Thomas et William constatèrent facilement que Marcus était énervé à la suite de sa rencontre avec le gouverneur.

— Il nous a laissé aucun choix, reprit-il. Il nous a fait son offre misérable avec un ton si calme et froid que cela en était déconcertant. Il n’est pas au courant que ce n’est pas le moment de profiter des pirates ? Que sans nous, il n’a aucun moyen de garder son mode de vie de bourgeois anglais à la con ? pestiféra Marcus en évacuant toute la colère qu’il avait accumulé lors de leur discussion avec Richmond.

— Merde, il nous l’a mis à l’envers alors, conclut Thomas. On n’a pas d’autres solutions ? Comme revendre tout ça ailleurs ? Il doit forcément exister d’autres points de revente pour les marchés illégaux, interrogea-t-il Marcus afin de trouver désespérément une solution. Comment on va faire avec nos prochains butins ?

— Non il n’y a aucune solution, laisse tomber. Tous les points de revente connus ont été détruit par la marine anglaise et espagnole. On va réfléchir à nos futurs butins avec le Capitaine quand il reviendra, répondit Marcus dont l’appréhension prenait peu à peu le dessus.

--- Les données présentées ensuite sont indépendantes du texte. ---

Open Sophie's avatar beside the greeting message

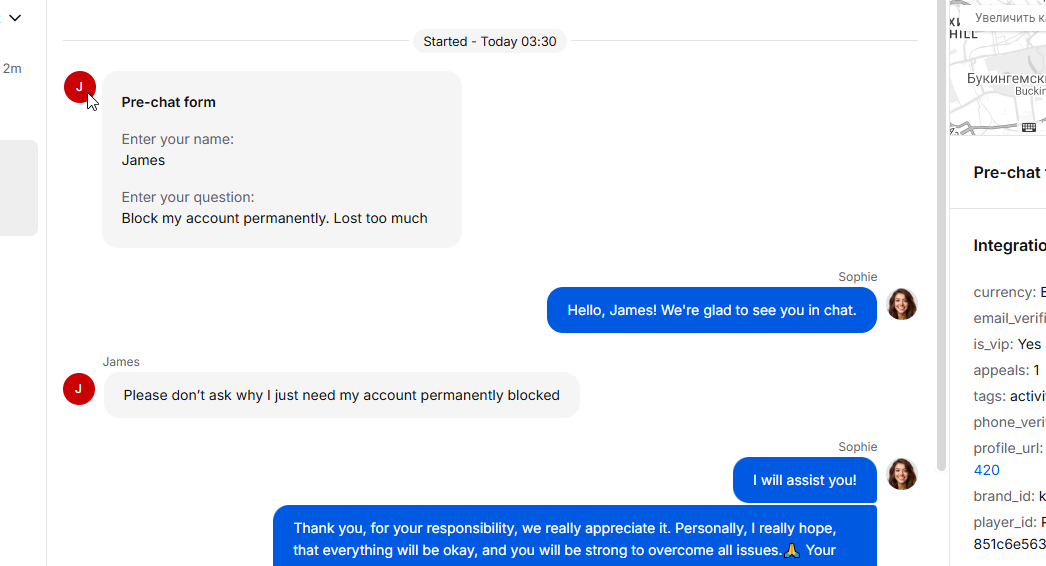coord(902,304)
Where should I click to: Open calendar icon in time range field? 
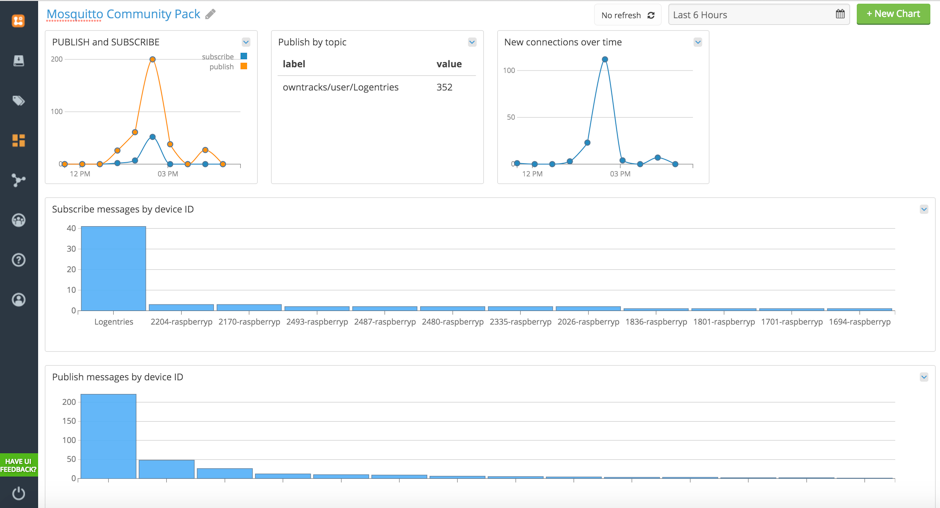pos(840,15)
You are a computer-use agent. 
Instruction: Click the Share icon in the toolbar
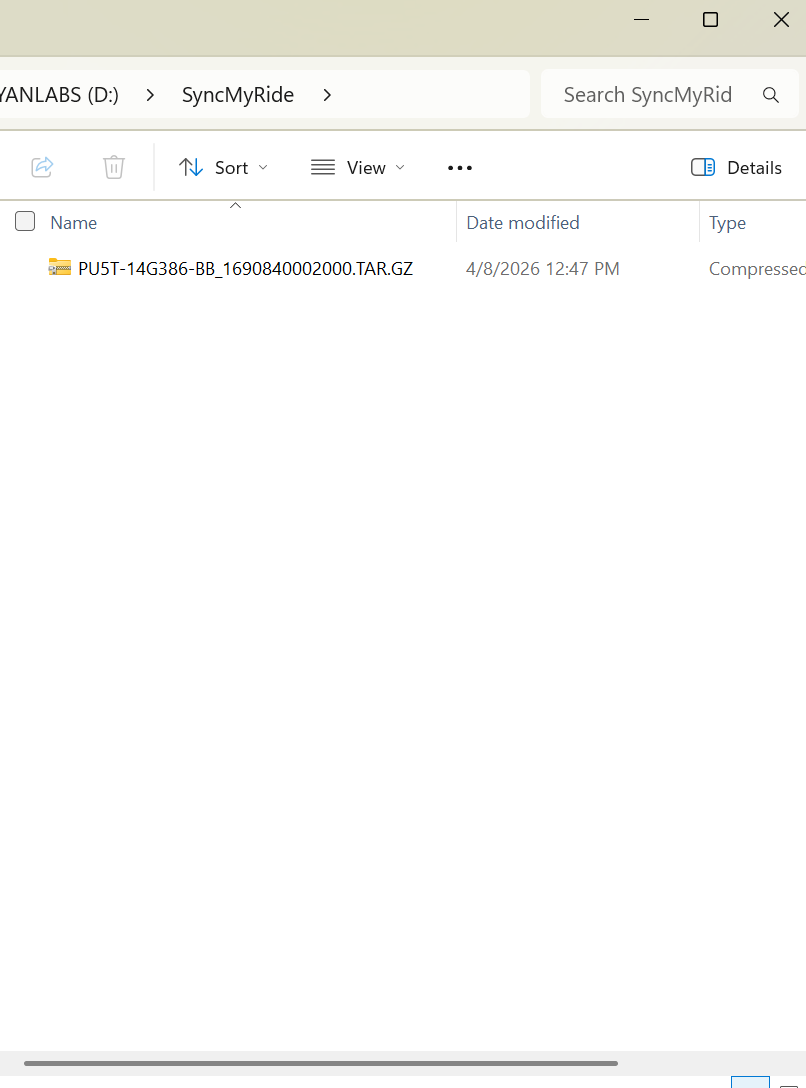pos(42,167)

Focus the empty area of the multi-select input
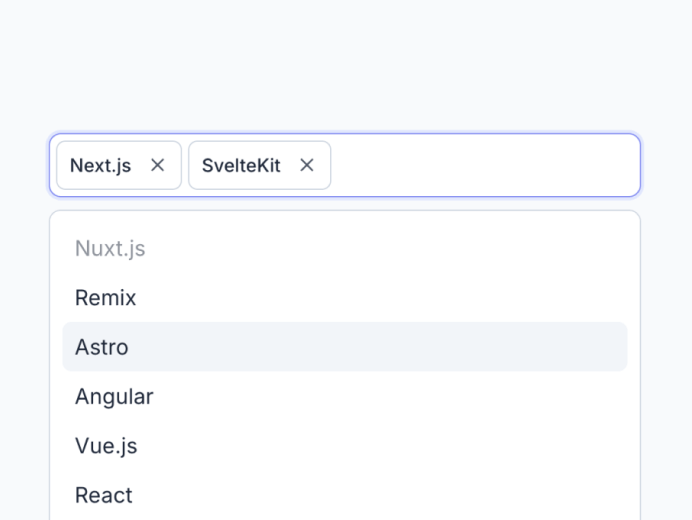[x=484, y=165]
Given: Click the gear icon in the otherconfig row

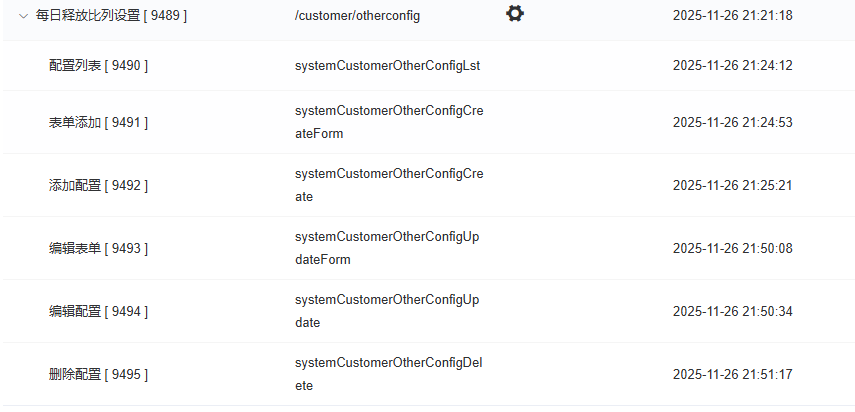Looking at the screenshot, I should point(515,14).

— Le Capitaine est resté là-bas ? interrogea le jeune mousse.

— Non, non, William, répondit Marcus. Au moment de nous séparer, il m’a dit vouloir monter dans la montagne pour atteindre l’église.

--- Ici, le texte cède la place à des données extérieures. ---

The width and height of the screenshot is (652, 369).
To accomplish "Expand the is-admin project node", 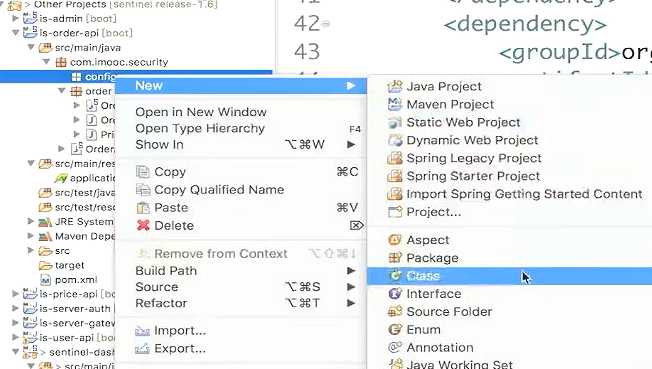I will pyautogui.click(x=15, y=18).
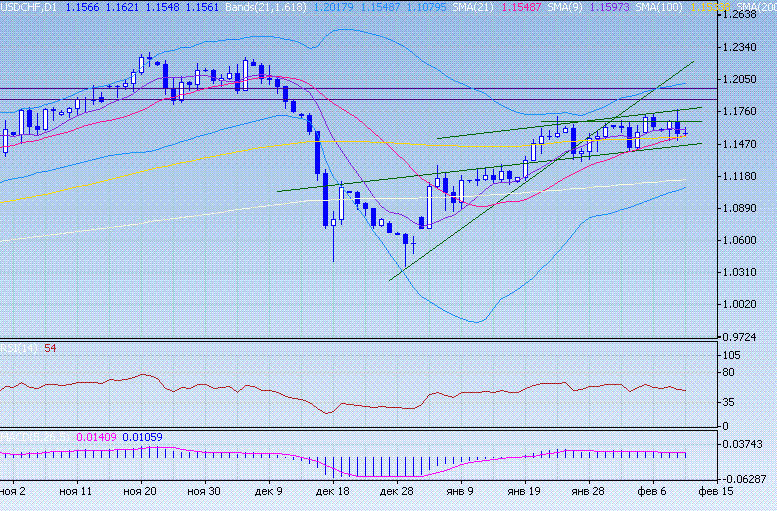The image size is (777, 511).
Task: Click the MACD scale value 0.03743
Action: 748,444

— Le Capitaine est croyant ? demanda William en étant surpris.

— Oui, il est catholique.

— D’accord, je ne savais pas, répondit-il avec encore plus d’étonnement. Vous pensez qu’il va prier pour nous ? enchaina William avec un regard d’admiration.

— Je pense que oui, répondit Marcus. Néanmoins, je ne suis pas sûr qu’il n’y aille que pour prier, c’est aussi un havre de paix où il aime se réfugier afin de repenser à sa vie d’avant, avant que sa femme ne décède. Une époque simple et heureuse à ses yeux.

Les deux autres hommes qui écoutaient parler Marcus, n’osèrent pas en demander plus en le voyant triste, car l’histoire de son Capitaine l’avait fortement ému depuis le jour où il l’avait appris. Cette journée correspondait au moment où le Capitaine l’avait recruté dans son équipage, dont l’effectif était encore nul à ce moment-là. La détermination et les motivations pour la piraterie dont le Capitaine avait fait preuve, avait touché et séduit Marcus à devenir son second.

L’ambiance était devenue morose dans la pénombre s’étant répandue sur la ville, alors que les trois hommes montèrent l’allée centrale, pour amener les butins au gouverneur afin de clore la transaction. Les rues avoisinantes étaient devenues silencieuses dû à la fermeture des commerces et surtout parce qu’on y retrouvait des demeures en bois appartenant aux résidents de l’île, ainsi qu’aux pirates ayant préféré faire une pause dans leur vie de pirate tout en profitant des bons côtés que proposaient la rue d’à côté. Ces raisons créaient donc une disparité entre le calme régnant dans les quartiers habités et l’atmosphère fougueuse de la rue principale.

Ils recommencèrent de nouveau à esquisser quelques sourires après être passé devant la fenêtre de la première taverne où ils avaient aperçu John, essayant de recruter péniblement des matelots.

Arrivée à hauteur de la résidence de Richmond, le comptable sortit par la porte afin de faire l’état des lieux des chariots pour confirmer les quantités annoncées au préalable par le Capitaine. Il fallait quelques minutes pour vérifier la nature de chaque butin, et quand cela fut terminé, le comptable demanda aux serviteurs d’aller chercher le coffre derrière la porte. Les trois hommes furent déçus d’apercevoir que le contenant n’était rempli qu’à moitié, au lieu d’être rempli à ras le bord. La transaction se conclu par une poignée de main, avant que les matelots ne repartent en direction du centre de la ville.

— William, tu viens ? demanda Thomas en se retournant après avoir observé l’absence du jeune mousse.

— Oui, pardon, répond William dont le regard paraissait livide. J’ai cru apercevoir quelque chose là-haut, enchaina-t-il en montrant du doigt la forêt surplombant la résidence du gouverneur.

— Qu’as-tu donc cru voir, William ? interrogea-t-il.

— Une ombre, Thomas. J’ai cru apercevoir une silhouette se tenant debout qui nous observait.